Rows from a screen grounding dataset:
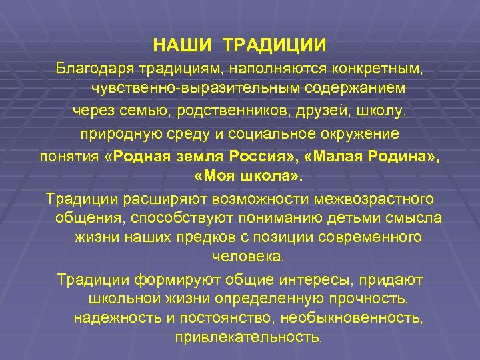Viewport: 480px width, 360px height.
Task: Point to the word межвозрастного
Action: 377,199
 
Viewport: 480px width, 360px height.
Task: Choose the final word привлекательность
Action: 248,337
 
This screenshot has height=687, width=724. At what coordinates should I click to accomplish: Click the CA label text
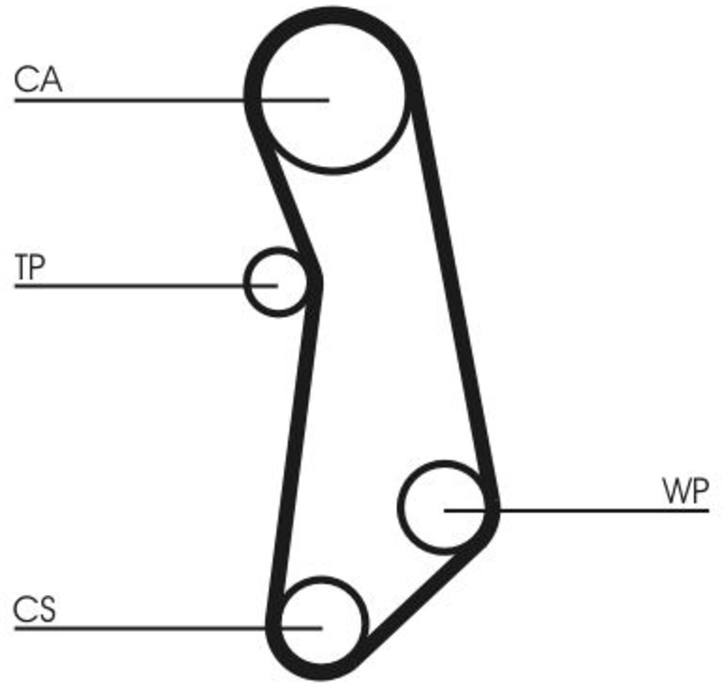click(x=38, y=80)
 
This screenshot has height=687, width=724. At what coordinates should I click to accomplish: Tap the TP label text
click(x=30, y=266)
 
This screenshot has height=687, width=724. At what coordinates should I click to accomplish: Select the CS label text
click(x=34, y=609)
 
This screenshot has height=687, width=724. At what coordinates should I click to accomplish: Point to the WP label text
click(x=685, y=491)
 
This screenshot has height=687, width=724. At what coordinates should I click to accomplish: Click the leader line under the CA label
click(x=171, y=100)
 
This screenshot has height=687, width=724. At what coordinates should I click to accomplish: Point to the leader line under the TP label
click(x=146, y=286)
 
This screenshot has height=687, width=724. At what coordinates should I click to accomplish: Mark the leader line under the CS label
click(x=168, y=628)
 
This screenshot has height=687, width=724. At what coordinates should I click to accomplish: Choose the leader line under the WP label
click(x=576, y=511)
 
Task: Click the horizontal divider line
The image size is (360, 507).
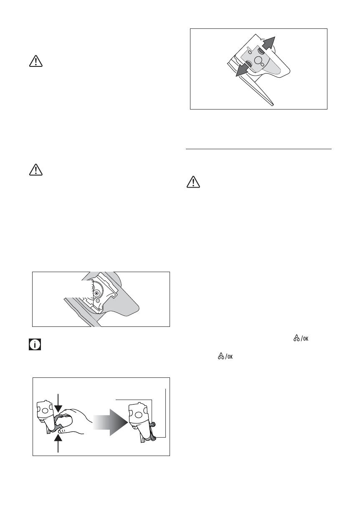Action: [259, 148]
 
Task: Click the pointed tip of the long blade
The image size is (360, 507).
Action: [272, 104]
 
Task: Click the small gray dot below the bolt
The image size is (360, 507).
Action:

SHORT EXERCISE:
Rewrite the records, starting with the first line and continuing through the line with "click(x=171, y=100)", including the requests. Multiply every coordinate in the answers by 1.9, round to whole numbers with halves going up, and leave out the pictures.

OUTPUT FOR THIS TASK:
Viewport: 480px width, 360px height.
Task: Point to the word межвозрастного
Action: 716,378
 
Viewport: 480px width, 360px height.
Task: Choose the final word привлекательность
Action: 471,640
 
This screenshot has height=687, width=724. At what coordinates should I click to accomplish: Click the CA label text
click(x=72, y=152)
 
This screenshot has height=687, width=724. At what coordinates should I click to accomplish: Tap the TP label text
click(x=57, y=505)
 
This screenshot has height=687, width=724. At what coordinates should I click to accomplish: Select the CS label text
click(x=65, y=1157)
 
This screenshot has height=687, width=724. At what coordinates should I click to accomplish: Point to the WP label text
click(x=1302, y=933)
 
This screenshot has height=687, width=724. At what coordinates should I click to accomplish: Click the leader line under the CA label
click(x=325, y=190)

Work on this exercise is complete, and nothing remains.